For the same case Fig. 8 shows an analysis performed using the GOES-R Algorithm Working Group (AWG) cloud height algorithm (ACHA) products (Heidinger and Pavolonis 2009) generated from 1-min GOES-14 SRSOR data. The top panels show a broad view of the ACHA cloud-top temperature product at 2000, 2100, and 2200 UTC. The bottom panel shows times series from both the satellite (dashed line) and radar (solid line) for the region defined by the black boxes in the top panels. The dashed line shows the maximum cloud-top height for clouds with opaque cloud types. The restriction to opaque cloud types removes the nonconvective signal offered by cirrus clouds. The time series captures the vertical velocity of the growing convective cells early in development of this line and the tallest clouds increased by 3 km in the 30-min period from 1930 to 2000 UTC. Of course these velocities are not the individual storm cores, rather, they are observations within an infrared (IR) pixel (Adler and Fenn 1979); the availability of 1-min data provides a much more accurate ability to estimate these vertical velocities than 15-min-resolution data.
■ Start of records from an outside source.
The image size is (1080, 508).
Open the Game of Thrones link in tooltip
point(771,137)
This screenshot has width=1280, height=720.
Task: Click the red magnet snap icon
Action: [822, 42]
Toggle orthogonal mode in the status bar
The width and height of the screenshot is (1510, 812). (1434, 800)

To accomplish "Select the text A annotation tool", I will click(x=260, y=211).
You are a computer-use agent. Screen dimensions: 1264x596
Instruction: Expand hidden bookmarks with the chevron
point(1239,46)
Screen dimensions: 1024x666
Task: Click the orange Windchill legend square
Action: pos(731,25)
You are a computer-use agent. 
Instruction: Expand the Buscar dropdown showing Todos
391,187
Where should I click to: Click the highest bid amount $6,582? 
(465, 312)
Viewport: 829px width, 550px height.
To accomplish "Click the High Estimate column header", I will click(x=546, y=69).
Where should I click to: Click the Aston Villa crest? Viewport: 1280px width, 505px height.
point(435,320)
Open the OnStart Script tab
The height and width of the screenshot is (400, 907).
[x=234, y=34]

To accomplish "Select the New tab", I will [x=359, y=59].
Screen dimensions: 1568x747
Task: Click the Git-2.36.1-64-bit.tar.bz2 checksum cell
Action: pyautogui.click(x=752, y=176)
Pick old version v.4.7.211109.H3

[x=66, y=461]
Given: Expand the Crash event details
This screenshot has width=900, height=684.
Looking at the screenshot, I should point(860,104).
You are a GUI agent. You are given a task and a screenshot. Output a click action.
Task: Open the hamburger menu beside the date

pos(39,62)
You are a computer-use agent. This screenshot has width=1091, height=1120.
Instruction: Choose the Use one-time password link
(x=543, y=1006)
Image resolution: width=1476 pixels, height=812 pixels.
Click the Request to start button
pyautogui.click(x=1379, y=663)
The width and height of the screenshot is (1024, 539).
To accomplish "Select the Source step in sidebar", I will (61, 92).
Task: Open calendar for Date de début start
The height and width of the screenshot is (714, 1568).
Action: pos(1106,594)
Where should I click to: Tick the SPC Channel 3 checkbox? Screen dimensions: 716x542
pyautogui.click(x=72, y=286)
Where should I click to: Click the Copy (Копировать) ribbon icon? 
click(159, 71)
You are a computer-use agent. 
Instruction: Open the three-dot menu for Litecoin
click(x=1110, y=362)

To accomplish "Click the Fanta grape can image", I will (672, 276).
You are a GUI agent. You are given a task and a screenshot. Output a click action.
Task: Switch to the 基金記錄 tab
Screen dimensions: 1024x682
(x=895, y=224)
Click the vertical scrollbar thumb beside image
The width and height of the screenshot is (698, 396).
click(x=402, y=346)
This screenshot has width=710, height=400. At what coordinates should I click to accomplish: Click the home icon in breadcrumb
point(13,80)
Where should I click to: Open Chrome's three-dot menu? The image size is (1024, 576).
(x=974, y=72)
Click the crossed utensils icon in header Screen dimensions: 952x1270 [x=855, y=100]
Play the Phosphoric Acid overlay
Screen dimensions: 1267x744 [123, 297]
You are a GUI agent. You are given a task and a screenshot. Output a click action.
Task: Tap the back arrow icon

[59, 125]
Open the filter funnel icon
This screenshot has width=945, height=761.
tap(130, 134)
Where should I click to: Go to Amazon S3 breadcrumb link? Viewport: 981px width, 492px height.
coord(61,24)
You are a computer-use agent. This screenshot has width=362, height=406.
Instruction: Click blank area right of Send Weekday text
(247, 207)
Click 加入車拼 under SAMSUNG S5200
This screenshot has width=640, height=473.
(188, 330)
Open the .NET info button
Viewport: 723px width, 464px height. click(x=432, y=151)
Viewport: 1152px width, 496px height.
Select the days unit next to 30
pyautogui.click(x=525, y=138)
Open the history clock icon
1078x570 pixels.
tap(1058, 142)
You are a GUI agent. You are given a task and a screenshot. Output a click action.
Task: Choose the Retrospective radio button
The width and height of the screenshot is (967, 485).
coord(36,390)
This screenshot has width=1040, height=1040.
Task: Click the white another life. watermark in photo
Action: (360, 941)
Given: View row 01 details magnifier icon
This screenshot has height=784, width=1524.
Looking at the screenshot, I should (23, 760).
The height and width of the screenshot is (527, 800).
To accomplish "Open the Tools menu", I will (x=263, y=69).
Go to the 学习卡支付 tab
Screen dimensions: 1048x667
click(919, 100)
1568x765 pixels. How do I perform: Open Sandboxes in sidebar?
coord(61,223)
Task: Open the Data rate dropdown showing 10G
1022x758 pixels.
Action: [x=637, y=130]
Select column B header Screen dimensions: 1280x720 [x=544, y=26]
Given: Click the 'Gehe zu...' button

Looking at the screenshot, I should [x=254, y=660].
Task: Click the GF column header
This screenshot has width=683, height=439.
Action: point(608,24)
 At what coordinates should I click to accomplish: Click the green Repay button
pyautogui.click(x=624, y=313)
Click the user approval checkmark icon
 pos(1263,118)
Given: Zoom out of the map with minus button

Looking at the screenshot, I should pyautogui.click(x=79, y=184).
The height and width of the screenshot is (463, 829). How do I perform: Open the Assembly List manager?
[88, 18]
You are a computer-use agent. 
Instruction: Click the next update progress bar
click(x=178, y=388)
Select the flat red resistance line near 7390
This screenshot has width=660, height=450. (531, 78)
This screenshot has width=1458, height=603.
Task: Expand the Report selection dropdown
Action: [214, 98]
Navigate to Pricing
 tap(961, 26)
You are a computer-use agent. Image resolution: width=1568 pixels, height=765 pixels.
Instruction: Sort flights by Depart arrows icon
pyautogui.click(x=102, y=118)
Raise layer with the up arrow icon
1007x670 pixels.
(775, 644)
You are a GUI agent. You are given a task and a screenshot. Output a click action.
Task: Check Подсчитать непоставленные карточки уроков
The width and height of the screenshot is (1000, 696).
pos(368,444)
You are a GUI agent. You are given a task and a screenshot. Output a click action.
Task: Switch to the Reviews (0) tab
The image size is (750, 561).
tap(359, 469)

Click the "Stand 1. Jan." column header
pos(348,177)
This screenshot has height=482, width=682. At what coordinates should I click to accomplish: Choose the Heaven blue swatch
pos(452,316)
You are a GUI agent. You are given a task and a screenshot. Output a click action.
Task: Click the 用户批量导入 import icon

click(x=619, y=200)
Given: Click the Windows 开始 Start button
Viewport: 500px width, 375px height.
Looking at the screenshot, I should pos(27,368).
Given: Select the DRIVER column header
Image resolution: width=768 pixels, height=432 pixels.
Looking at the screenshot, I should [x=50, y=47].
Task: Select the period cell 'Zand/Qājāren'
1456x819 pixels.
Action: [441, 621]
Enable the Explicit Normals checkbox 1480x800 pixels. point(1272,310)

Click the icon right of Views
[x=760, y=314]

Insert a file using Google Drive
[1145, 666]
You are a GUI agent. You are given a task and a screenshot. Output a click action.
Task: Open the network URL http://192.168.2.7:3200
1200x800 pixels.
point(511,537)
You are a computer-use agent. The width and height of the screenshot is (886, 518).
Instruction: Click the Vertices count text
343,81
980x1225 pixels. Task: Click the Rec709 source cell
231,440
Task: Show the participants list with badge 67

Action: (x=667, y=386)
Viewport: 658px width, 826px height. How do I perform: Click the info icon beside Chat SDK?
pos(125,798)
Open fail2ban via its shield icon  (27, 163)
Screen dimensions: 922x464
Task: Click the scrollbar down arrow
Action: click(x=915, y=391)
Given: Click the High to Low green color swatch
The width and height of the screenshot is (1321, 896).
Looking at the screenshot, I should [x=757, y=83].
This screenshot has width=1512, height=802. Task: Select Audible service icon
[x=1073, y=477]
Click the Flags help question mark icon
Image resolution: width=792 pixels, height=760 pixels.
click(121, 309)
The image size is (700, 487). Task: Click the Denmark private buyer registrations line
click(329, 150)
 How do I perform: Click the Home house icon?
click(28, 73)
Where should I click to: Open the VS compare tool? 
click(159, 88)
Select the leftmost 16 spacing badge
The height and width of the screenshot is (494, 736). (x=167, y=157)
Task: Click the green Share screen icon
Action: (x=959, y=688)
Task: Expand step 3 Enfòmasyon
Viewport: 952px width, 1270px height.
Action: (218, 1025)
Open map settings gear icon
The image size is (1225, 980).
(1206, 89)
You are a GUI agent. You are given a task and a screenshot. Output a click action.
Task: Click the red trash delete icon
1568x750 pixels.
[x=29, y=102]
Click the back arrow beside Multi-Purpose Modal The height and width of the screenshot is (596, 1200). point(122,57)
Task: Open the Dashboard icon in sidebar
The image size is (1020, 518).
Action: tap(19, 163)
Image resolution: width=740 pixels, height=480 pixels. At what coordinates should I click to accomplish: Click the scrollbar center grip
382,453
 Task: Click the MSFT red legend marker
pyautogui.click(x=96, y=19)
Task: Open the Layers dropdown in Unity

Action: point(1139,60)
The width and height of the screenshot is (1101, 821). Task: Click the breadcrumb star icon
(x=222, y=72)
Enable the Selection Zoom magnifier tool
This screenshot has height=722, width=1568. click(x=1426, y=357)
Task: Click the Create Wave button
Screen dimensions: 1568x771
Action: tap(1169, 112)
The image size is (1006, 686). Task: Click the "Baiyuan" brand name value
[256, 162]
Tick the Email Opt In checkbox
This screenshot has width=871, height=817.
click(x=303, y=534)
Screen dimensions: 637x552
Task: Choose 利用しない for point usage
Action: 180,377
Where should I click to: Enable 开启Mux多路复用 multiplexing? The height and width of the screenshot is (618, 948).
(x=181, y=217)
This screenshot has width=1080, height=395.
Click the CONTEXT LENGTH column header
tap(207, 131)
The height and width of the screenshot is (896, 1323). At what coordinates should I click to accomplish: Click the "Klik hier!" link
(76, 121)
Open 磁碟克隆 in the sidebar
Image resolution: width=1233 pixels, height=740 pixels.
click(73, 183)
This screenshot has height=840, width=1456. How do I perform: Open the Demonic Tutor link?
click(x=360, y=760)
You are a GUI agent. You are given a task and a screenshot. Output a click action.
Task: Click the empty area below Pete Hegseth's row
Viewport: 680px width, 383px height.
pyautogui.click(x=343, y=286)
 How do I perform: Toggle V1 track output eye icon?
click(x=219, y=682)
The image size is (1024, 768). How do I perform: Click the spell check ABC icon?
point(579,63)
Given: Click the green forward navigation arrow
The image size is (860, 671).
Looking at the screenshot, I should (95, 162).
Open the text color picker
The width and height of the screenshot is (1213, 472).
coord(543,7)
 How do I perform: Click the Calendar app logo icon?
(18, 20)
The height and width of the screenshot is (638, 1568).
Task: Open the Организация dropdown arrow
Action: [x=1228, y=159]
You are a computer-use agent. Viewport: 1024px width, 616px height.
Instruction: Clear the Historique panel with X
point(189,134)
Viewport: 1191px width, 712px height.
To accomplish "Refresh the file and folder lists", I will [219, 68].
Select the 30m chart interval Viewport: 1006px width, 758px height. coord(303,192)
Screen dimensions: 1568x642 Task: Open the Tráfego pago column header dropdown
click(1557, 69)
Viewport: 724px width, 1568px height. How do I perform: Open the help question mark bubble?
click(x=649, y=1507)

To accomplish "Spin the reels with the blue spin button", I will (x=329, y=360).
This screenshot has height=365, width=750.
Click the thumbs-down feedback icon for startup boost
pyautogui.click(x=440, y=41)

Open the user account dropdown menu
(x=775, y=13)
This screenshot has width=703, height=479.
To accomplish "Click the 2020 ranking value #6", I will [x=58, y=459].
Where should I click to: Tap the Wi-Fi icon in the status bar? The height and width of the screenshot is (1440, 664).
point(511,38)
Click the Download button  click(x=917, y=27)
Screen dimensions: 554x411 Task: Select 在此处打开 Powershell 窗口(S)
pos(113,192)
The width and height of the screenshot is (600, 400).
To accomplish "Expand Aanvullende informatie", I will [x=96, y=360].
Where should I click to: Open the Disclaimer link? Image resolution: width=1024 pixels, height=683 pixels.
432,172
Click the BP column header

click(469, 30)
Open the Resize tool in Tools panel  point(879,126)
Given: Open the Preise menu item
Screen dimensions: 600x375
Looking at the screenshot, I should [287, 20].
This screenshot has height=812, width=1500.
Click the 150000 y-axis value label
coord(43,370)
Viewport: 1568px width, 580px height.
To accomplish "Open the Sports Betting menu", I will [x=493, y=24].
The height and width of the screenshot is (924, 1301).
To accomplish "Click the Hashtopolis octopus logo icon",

After 2200 UTC, the undulation in the maximum cloud height values likely represent gravity waves which are poorly sampled by the 15-min-resolution data. Also shown (solid line) are a time series of the radar data that were obtained from a national (CONUS) 3D radar mosaic grid with a 1-km horizontal resolution over 31 vertical levels. The numbers of points are plotted in the defined box with heights greater than 10 km. The National Mosaic and Multi-Sensor Quantitative Precipitation Estimation (QPE) system (Zhang et al. 2011) takes base-level data from all available radars [Next Generation Weather Radar (NEXRAD), Canadian, terminal Doppler weather radar, etc.], performs quality control, and combines reflectivity observations onto a 3D Cartesian grid. The plot shows the areal coverage of the 18-dBZ reflectivity at heights of at least 10 km above ground level.

Fig. 8.

Time series of the cloud height on 21 Aug 2013. (bottom) Time series of ACHA results between 1800 and 0000 UTC 21 Aug 2013. (top) Images show ACHA cloud-top temperature at 2000, 2100, and 2200 UTC. The dashed line is the maximum satellite cloud-top height for opaque cloud types over the box drawn in (top). The time series from the radar (solid line) also shows rapid changes.

Fig. 8.

Time series of the cloud height on 21 Aug 2013. (bottom) Time series of ACHA results between 1800 and 0000 UTC 21 Aug 2013. (top) Images show ACHA cloud-top temperature at 2000, 2100, and 2200 UTC. The dashed line is the maximum satellite cloud-top height for opaque cloud types over the box drawn in (top). The time series from the radar (solid line) also shows rapid changes.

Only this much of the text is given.